Gloxinia dies – finally

In my small town (Canberra) we love property development which we can sell to well paid public servants. But there is something strange about Canberra (more than one thing but stay on point Ken). We don’t own our land, we lease it off the government for 99 year.

And after the Gloxinia case (Commissioner of Taxation v Gloxinia Investments (Trustee) [2010] FCAFC 46) developers thought they were on a GST winner.

These developers often do their developments on land they have acquired under a long-term Crown lease that is automatically renewable, with the Commonwealth holding the reversion. They are set up like this:

  • A developer enters into a contract for sale with a government agency to acquire a Crown lease over land in the ACT for a monetary purchase price.
  • On completion of the contract (that is, once the developer has paid the full monetary purchase price to the government agency), a government agency is required to grant the Crown lease to the developer.
  • The contract is contingent upon the developer entering into a project delivery agreement (PDA) with a government agency prior to or at the same time of entering into the contract.
  • The Crown lease and the PDA provide that the developer must complete building works within a specified time period, for example, within 48 months from the date of the commencement of the Crown lease.

When the developers sell the land, they generally use the margin scheme, being the difference of what they bought the land for, against what they paid for it. But what is the “purchase price”? Everyone agrees it includes the case the developer pays for the lease of the land. But what about the costs of the developer building the houses, roads, drains… on the land?

People have argued that, under a contract that requires them to build all these (the PDA), it is consideration for the purchase of the land. And that makes the margin very small. The example in the draft Determination released recently (GSTD 2019/D1) has the developer buying the land for $5 million, doing $100 million of work on the land and let say selling it for $150 million. This would mean the margin is not $145 million (with about $14 million of GST payable), but rather is $50 million (with about $5 million of GST payable) – with the developer paying $9 million less in GST.

I know you are screaming that for the margin scheme to apply, they can’t claim input tax credits on the purchase price of the land. So if they spent $100 million on the building, they will have to give back all the GST. You are 100% right except, unfortunately for the Commissioner, the developer claimed all the GST on the development and now 4 years have past so they can’t amended their BAS to give it all back.

Effectively, we claim all the GST incurred on doing the development and they when we sell the property we don’t have to add GST when selling most of the development.

BUT IT DOES NOT WORK – In Draft Goods and Services Tax Determination GSTD 2019/D1 Goods and services tax: development works in the Australian Capital Territory the Commissioner states…

5. However, the building works and the associated site works a developer completes under a building arrangement are not consideration for the supply of the Crown lease by the government agency under section 9-5. While the developer is required to complete these works within a certain time period after acquiring the Crown lease, this stipulated timeframe does not make these works non-monetary consideration for the supply of the Crown lease.

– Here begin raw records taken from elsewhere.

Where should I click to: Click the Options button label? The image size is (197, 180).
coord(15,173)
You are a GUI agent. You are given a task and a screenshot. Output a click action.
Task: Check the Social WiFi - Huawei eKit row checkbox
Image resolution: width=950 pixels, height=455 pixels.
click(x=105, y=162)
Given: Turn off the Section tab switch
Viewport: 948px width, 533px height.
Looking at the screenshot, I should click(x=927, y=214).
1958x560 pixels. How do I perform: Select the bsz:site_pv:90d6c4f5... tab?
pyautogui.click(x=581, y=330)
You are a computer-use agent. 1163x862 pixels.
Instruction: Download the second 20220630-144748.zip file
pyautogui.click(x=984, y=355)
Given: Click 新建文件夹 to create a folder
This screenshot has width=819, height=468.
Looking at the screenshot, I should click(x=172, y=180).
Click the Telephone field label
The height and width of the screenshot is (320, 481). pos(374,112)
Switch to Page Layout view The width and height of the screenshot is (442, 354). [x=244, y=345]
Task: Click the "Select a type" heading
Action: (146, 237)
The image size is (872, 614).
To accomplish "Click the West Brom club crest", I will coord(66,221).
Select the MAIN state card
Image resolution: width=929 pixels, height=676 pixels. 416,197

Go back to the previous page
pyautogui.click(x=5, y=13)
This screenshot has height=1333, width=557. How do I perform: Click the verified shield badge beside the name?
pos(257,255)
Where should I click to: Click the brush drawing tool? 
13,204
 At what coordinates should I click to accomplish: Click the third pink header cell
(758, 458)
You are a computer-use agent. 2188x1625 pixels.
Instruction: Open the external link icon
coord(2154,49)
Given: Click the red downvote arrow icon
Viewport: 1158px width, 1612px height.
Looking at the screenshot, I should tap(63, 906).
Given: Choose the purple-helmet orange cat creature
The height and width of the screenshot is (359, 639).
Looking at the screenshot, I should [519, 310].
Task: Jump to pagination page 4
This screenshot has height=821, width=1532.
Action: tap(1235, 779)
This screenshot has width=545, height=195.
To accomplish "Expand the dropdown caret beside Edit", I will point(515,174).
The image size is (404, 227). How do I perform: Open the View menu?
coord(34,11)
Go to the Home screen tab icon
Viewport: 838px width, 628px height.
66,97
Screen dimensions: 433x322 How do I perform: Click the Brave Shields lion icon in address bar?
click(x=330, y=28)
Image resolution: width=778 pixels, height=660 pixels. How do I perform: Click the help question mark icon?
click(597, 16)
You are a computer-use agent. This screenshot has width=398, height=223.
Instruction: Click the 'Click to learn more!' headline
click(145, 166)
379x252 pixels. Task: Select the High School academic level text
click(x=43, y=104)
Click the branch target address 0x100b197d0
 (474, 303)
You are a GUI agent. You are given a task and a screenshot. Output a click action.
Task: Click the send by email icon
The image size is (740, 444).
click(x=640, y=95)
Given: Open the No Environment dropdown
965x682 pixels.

What does this mean for my client who has treated the development costs as consideration for the supply of the Crown lease?

When the final Determination is issued, it is proposed to apply both before and after its date of issue. However, the Determination will not apply to taxpayers to the extent that it conflicts with the terms of settlement of a dispute agreed to before the date of issue of the Determination.

If you a private ruling or a settled dispute, you don’t have to do anything. If not, the margin you used is wrong and you should amend (if it is within the four year amendment period).

But most importantly, can we stop saying “Gloxinia” randomly at people we see walking down the street that we think might be property developers?